- What you need to do:
A) In the passage on growing regions from counties, what is the population of county 2?
B) Extend the passage on growing regions from counties, starting after its final sentence.

- Text segment:
The growth process is initiated by randomly selecting a location and determining its neighbors. In Figure 11.16, county 6 is chosen. Its three neighbors are 1, 5 and 2.
County 6 has a population of 8,008. Its neighbor with the largest population is county 2, with a population of 97,624. Joined with 6 it forms the core of the first region. Its total population is now 105,632, which does not meet the minimum threshold. At this point, the neighbors of 2 that are not already neighbors of 6 are added to the neighbor list.
As shown in Figure 11.17, the neighbor set now also includes 11 and 13.
Of the four neighbors, county 11 has the largest population (666,880), which brings the total regional population to 764,504, well above the minimum bound. At this point, the first region becomes 6-2-11, shown in Figure 11.18.
The second random seed yields county 8. Its population is 2,122,101, well above the minimum bound. Therefore, it constitutes the second region in the growth process as a singleton, shown in Figure 11.19.

- Dataset extract:

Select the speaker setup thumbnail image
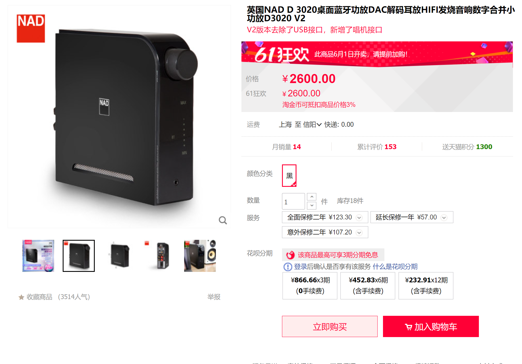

- Exercise responses:
A) 97,624

B)
The third random seed is county 3, with neighbors 9, 14, 4 and 10, shown in Figure 11.20. The population of county 3 is 96,591 and the largest neighbor is 14, with a population of 107,714. This yields a total of 204,305, insufficient to meet the minimum bound.
Therefore, again counties 3 and 14 are grouped and the list of neighbors updated, shown in Figure 11.21. The only new neighbor is county 7, since county 8 has already been allocated to the second region.
Since county 7 has the largest population among the eligible neighbors (120,739) it is grouped with counties 3 and 14. This new region meets the minimum threshold, with a total population of 325,044. At this point, there are three regions (\(p = 3\)), shown in Figure 11.22.
The next random seed yields county 9, with a population of 93,497. Its neighbors are already part of a previously assigned region (see Figure 11.22), and because it has insufficient population, county 9 cannot be turned into a region itself. Therefore it is relegated to the enclave.
The following random pick yields county 12, with a population of 116.379, and with as neighbors counties 4, 8, 11 and 5, as shown in Figure 11.23. Of the neighbors, counties 8 and 11 are already part of other regions, so they cannot be considered.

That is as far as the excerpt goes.